Hospital administrators today are under increasing pressure to optimize resources at all levels of staff, reduce wait times in the emergency department and improve patient care, quality and satisfaction levels. Statistics reveal that more than half the hospitals in the US report overcrowding in the emergency department. A delay in attending to a patient in the emergency or critical care centers have many risks associated. Increase in the length of stay, higher mortality rates, medical errors and financial losses are just the tip of the iceberg.

Using predictive analytics, hospitals can solve almost every aspect of emergency and critical care by enabling staff optimization. Predictive analytics can help predict the inflow of patients at a more granular level such as the hour of the day, the day of the week or month of the year or seasonal, weekly or hourly patterns. Leveraging analytics-based forecasts hospital administrators can capably assign the right number of staff members to the right location and capably prevent all these above-mentioned challenges.

Optimize the supply chain

In the current healthcare environment, cutting costs has become a priority.
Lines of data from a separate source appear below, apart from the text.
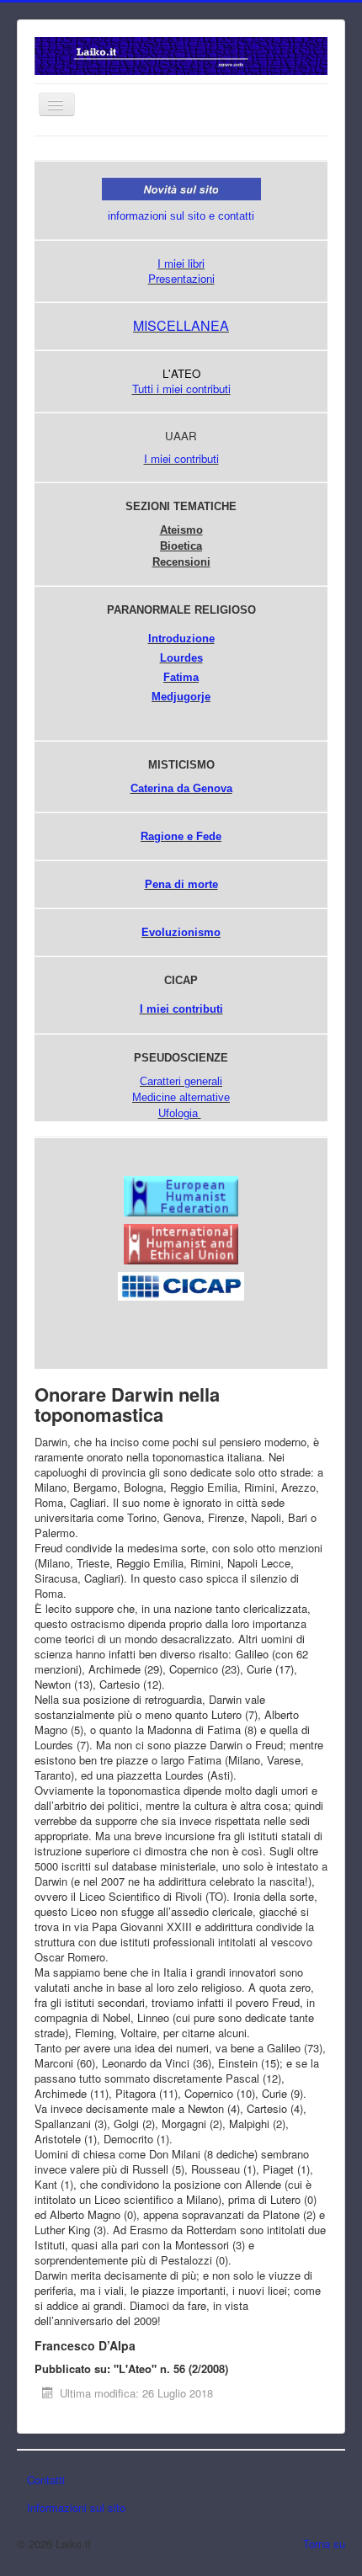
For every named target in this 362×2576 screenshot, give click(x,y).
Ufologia (178, 1113)
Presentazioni (181, 278)
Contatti (46, 2480)
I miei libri (181, 263)
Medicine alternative (181, 1097)
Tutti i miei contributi (181, 389)
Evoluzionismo (181, 932)
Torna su (324, 2544)
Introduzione (181, 638)
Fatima (181, 677)
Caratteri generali (181, 1081)
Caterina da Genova (181, 788)
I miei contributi (181, 458)
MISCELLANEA (181, 325)
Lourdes (181, 658)
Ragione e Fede (181, 836)
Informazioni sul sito (76, 2507)
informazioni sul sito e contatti (181, 216)
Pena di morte (181, 884)
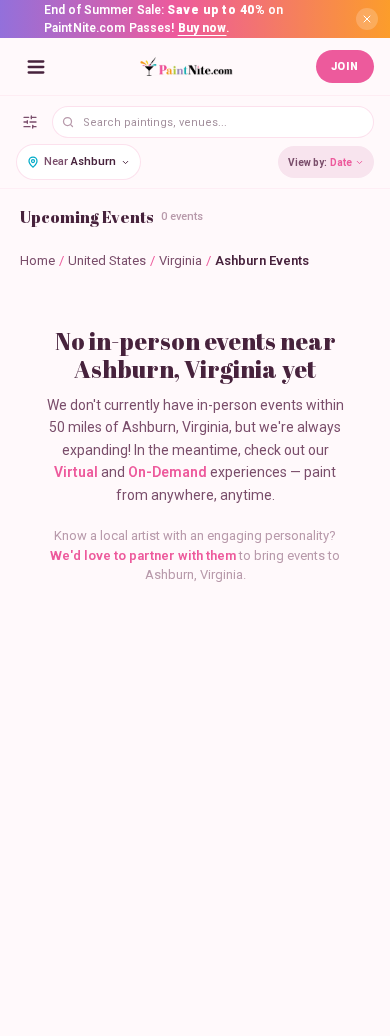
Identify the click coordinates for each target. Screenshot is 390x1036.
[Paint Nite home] (186, 67)
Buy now (202, 28)
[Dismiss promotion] (367, 19)
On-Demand (167, 472)
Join (345, 66)
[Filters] (30, 122)
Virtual (76, 472)
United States (107, 260)
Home (37, 260)
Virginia (180, 260)
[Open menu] (36, 67)
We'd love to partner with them (143, 555)
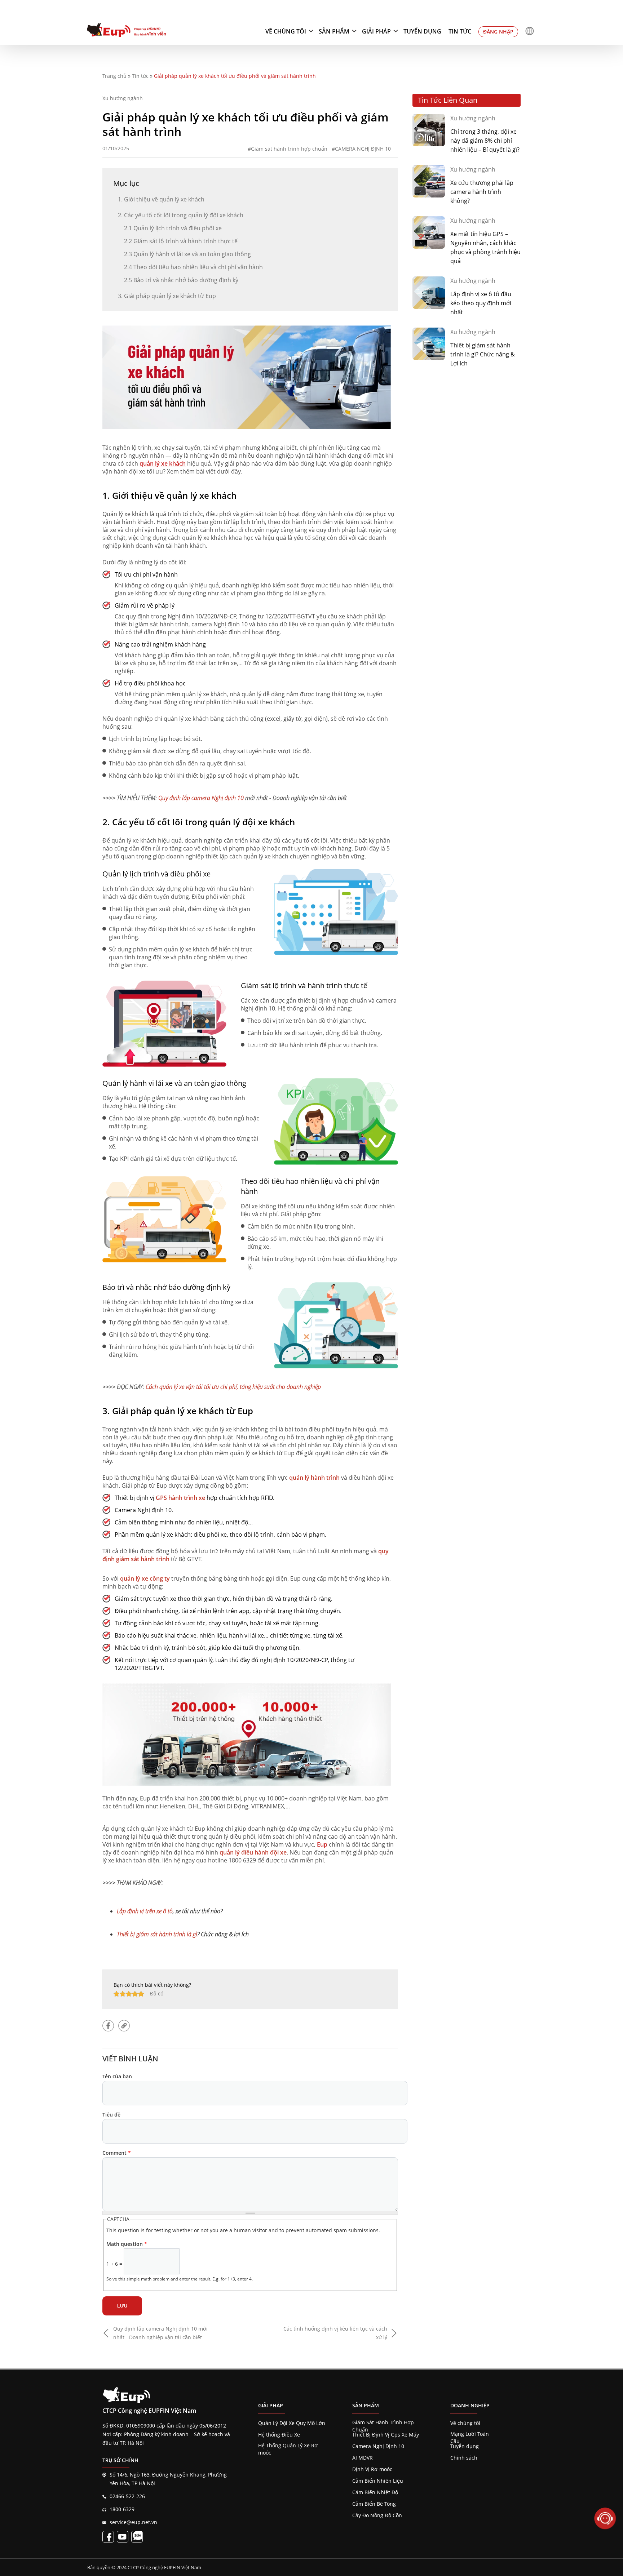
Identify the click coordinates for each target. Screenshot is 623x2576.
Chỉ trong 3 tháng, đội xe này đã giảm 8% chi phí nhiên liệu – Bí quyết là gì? (485, 141)
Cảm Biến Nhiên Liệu (377, 2480)
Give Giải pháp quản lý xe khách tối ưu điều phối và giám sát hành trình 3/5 (129, 1994)
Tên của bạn (117, 2076)
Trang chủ (114, 75)
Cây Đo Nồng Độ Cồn (377, 2515)
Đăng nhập (498, 31)
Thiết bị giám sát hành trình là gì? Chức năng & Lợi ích (482, 354)
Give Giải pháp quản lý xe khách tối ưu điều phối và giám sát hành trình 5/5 (141, 1994)
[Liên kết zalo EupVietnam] (137, 2536)
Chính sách (463, 2457)
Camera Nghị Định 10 (378, 2446)
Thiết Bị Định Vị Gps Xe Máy (385, 2434)
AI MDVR (362, 2457)
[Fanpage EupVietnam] (108, 2536)
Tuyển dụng (422, 31)
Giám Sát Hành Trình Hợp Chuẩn (383, 2422)
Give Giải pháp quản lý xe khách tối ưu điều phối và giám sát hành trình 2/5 (123, 1994)
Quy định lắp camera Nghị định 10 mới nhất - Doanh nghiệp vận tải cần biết (160, 2333)
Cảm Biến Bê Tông (374, 2503)
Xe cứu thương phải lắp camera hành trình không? (481, 192)
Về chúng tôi (285, 31)
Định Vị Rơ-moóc (372, 2469)
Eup (322, 1844)
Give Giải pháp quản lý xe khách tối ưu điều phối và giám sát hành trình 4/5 (135, 1994)
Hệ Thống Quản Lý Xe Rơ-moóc (288, 2445)
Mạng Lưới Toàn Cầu (469, 2434)
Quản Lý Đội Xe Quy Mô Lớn (291, 2423)
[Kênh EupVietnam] (122, 2536)
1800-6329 (122, 2509)
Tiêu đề (111, 2114)
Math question (126, 2243)
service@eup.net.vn (133, 2522)
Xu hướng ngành (122, 98)
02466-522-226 (127, 2496)
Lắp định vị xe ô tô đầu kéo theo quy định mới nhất (480, 303)
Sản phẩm (334, 31)
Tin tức (460, 31)
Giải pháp (376, 31)
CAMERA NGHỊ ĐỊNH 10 (363, 148)
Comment (116, 2152)
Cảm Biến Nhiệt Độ (375, 2492)
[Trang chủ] (126, 31)
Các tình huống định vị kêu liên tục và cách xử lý (335, 2333)
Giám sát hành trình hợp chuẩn (289, 148)
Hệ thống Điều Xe (279, 2434)
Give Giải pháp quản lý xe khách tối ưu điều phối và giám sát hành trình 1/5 (117, 1994)
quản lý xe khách (163, 463)
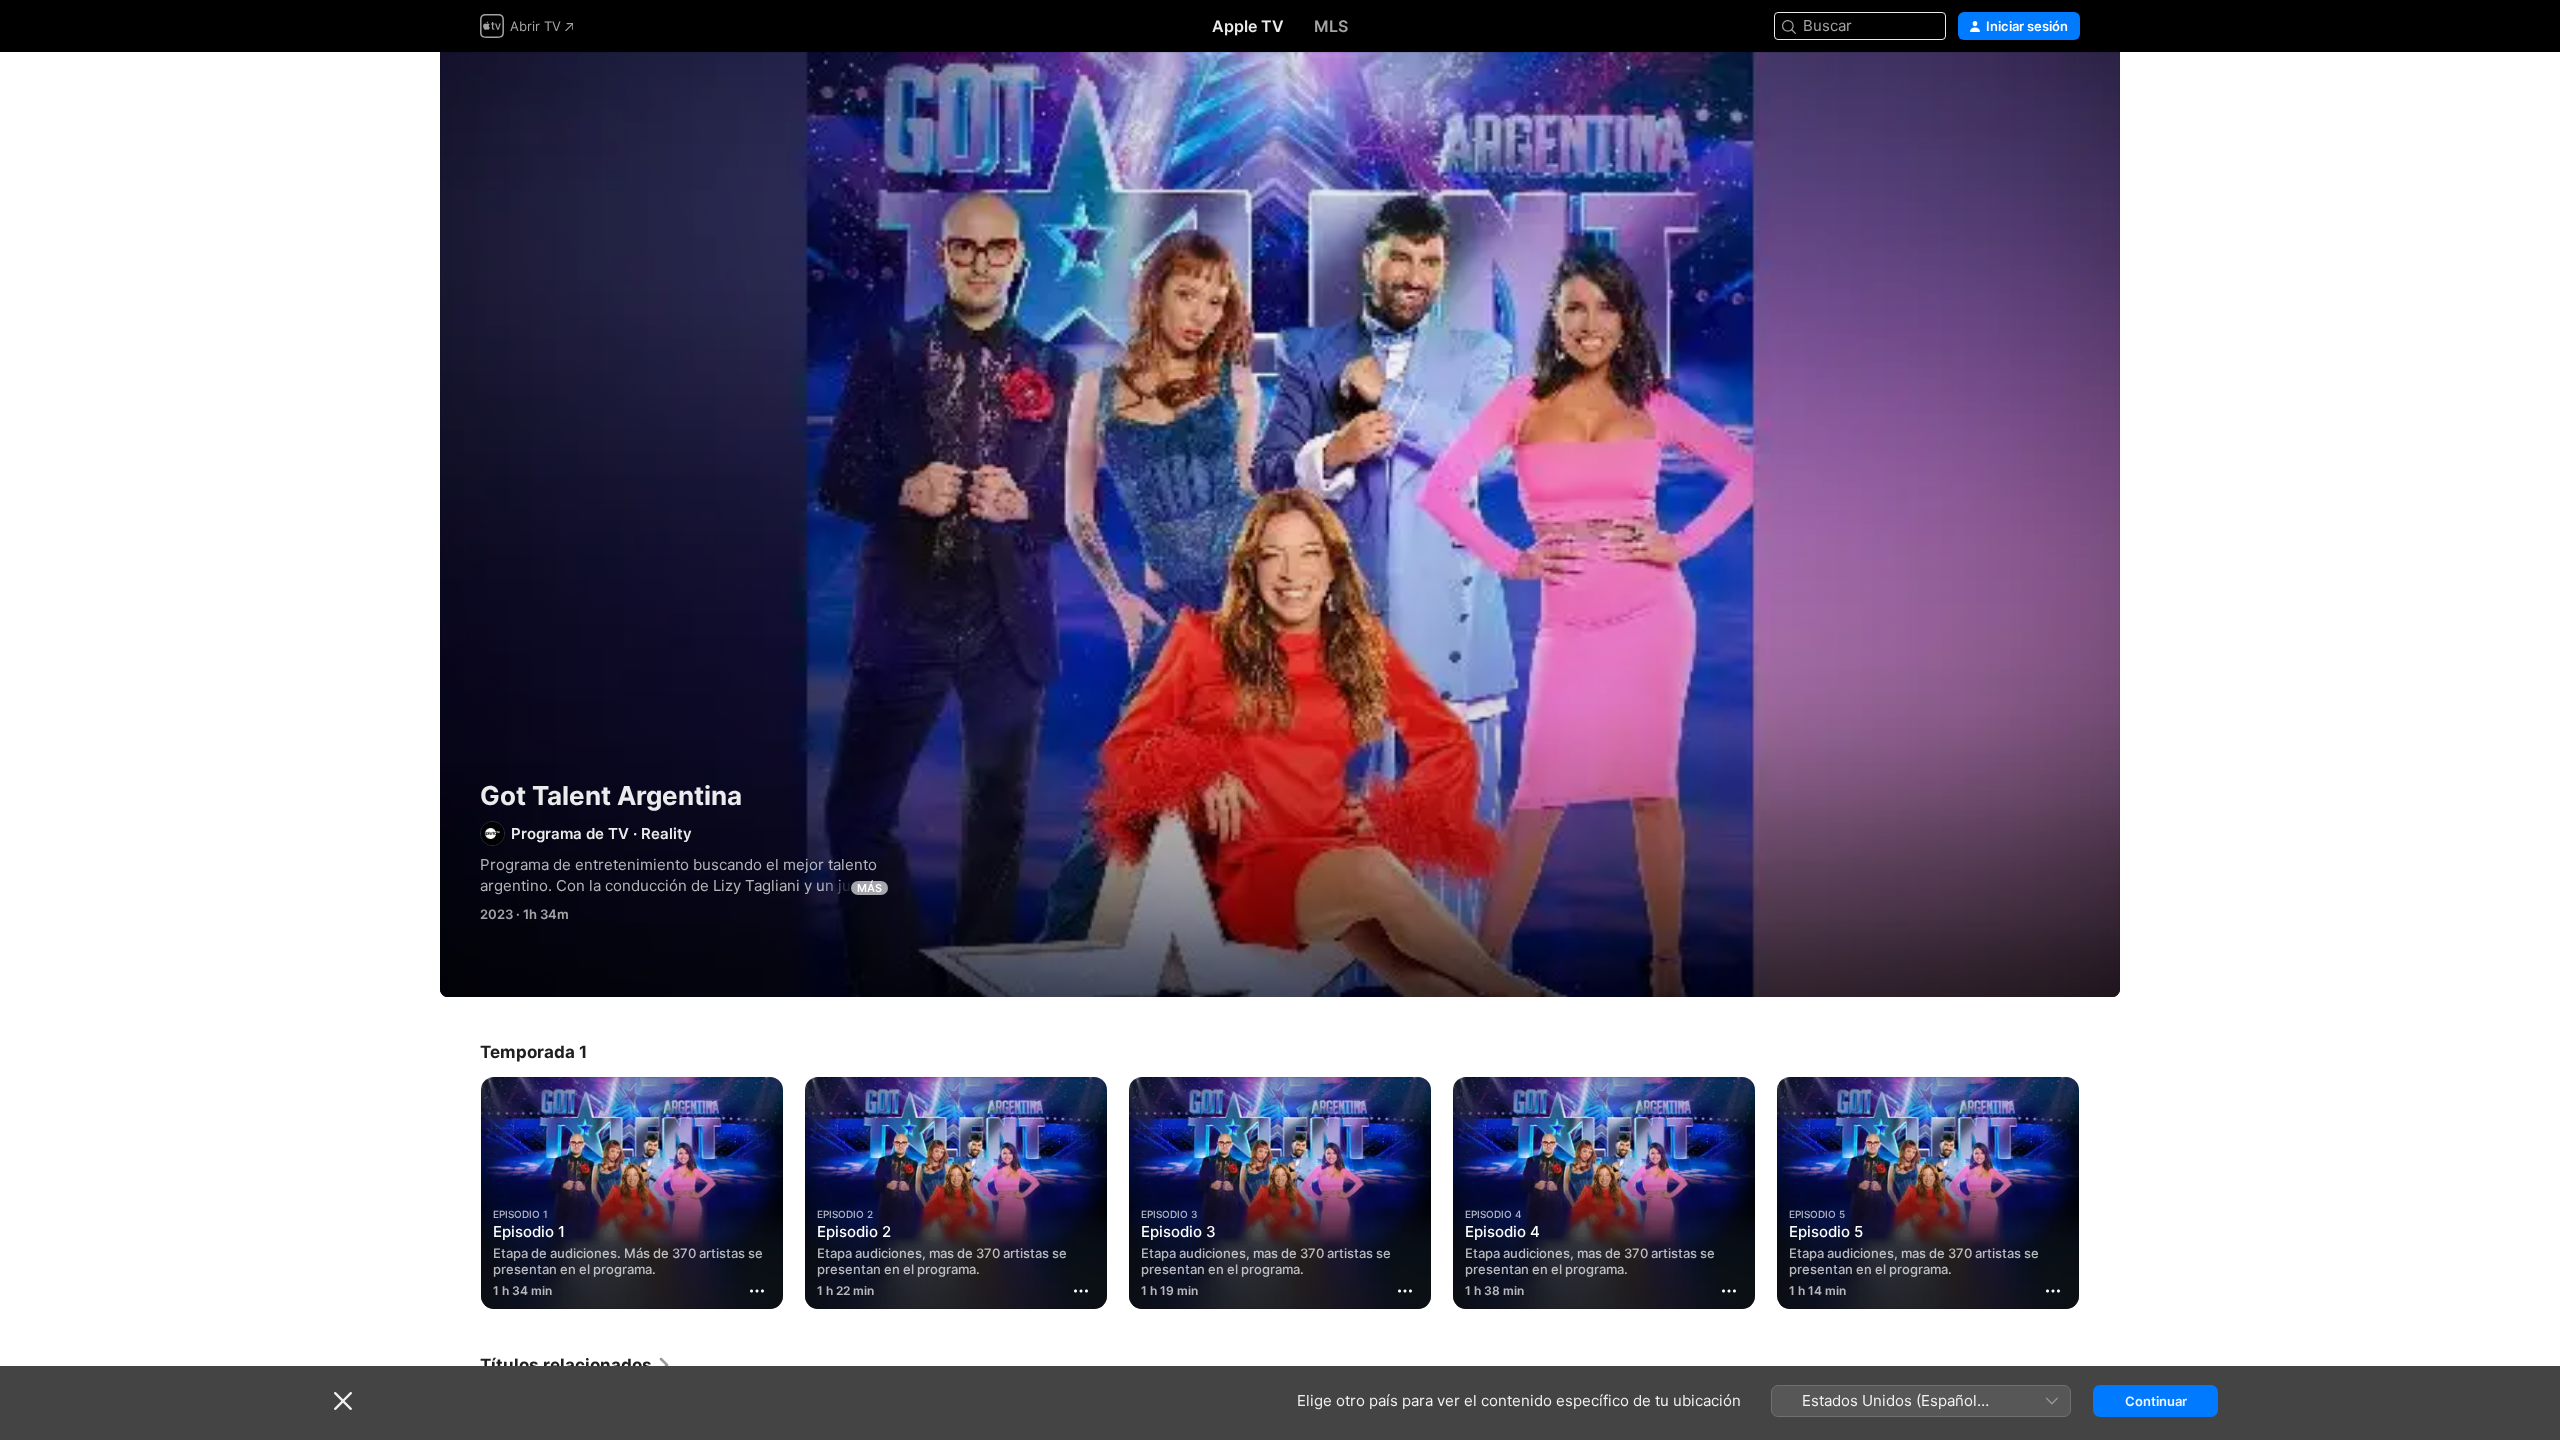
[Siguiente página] (2100, 1193)
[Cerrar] (343, 1401)
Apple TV (1248, 26)
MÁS (869, 888)
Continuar (2156, 1401)
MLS (1331, 26)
The healthcare supply chain presents itself as the ideal candidate here. By connecting predictive analytics tools to supply chain management, the hospital gains more transparent insights into the value of the products moving through it. Predictive analytics also helps hospitals more accurately determine patient health trends and consequently determine what supplies they will need. This helps the hospitals manage devices and supplies more optimally, efficiently and proactively.

Interestingly, predictive analytics has been an integral part of traditional healthcare and medicine, whether technology-enabled or not. The overabundance of data just gives us the capability to extend this traditional medicine and healthcare approach to go beyond individual experience and guesswork. And by doing so, we make the hospital environment more optimized, efficient and patient-centric.